Homme personnel (L’), comédie en cinq actes et en vers, de Barthe ; représentée aux Français le 21 février 1778. « Le moi est haïssable, » a dit Pascal ; Barthe a voulu le démontrer. Soligni, le héros de sa pièce, est

… Un de ces gens ou de marbre ou d’acier,
Qui d’eux-mêmes sans cesse et partout idolâtres.
De leur moi tyrannique amants opiniâtres,
S’honorent d’un regard et d’un culte assidu,
Qui bornent l’univers à leur individu,
Appellent la bonté ridicule ou faiblesse,
Qui n’aiment rien, mais rien, pas même leur maîtresse.

Il veut épouser une veuve, Mme  de Melfon, espérant que son oncle Gercourt lui donnera toute sa fortune, tandis que sa sœur entrera au couvent. Mais son oncle s’avise de vouloir partager également son bien entre Soligni et sa sœur Julie, et il exige, de plus, que l’homme personnel lui succède sur son siège de magistrat ; quant à Julie, elle épousera Limeuil, un jeune officier qu’elle aime ;

Une charge ! une femme ! et l’hymen de Julie !
C’est acheter son bien, ce n’est pas hériter !
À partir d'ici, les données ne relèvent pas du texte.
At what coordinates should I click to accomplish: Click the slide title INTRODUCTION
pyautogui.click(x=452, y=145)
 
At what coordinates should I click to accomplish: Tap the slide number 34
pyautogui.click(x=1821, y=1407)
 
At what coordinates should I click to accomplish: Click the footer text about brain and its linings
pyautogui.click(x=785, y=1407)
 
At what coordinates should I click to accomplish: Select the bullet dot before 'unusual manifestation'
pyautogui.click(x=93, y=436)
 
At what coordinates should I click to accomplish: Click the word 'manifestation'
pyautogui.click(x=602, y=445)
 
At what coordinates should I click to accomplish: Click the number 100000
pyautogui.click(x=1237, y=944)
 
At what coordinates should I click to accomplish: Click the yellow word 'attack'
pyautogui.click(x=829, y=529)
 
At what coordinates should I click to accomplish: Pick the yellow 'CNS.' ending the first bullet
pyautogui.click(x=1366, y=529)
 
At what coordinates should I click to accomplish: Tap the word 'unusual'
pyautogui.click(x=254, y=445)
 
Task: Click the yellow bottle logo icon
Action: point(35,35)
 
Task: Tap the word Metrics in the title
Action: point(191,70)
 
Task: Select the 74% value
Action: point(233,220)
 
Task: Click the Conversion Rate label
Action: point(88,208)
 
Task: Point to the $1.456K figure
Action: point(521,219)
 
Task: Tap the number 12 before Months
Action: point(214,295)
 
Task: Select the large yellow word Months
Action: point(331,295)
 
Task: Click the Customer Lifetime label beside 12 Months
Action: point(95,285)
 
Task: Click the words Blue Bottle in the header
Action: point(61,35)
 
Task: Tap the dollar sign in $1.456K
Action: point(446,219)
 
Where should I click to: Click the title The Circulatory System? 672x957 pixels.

pense notre égoïste ; et vite il persuade à Limeuil, ne sachant pas qu’il est le futur époux de sa sœur, d’acheter la charge de son oncle. Pour la jolie veuve, il la cède à son ami Saint-Géran, qui, justement, se trouve en être secrètement amoureux. Toutes ses menées égoïstes sont si habilement combinées, qu’il a l’air, en se servant des autres, de les servir gratuitement. Mais le vice ne peut pas toujours afficher les dehors de la vertu ; tôt ou tard il se trahit. Au dénoûment, par un singulier concours de circonstances, tout se découvre : Gercourt, furieux, déshérite Soligni en faveur de Julie, qui épouse Limeuil, tandis que Mme  de Melfon récompense l’amour timide et dévoué de Saint-Géran.

Cette pièce est morale, assez bien écrite, et l’intrigue, intéressante, n’est pas mal conduite ; on y trouve des mots comiques et quelques scènes heureuses ; mais elle a un défaut capital. L’auteur, au lieu de nous présenter un égoïste trouvant son châtiment dans son égoïsme seul, le double d’un menteur et d’un méchant, ce qui change le caractère de la leçon morale qu’on peut tirer de la pièce.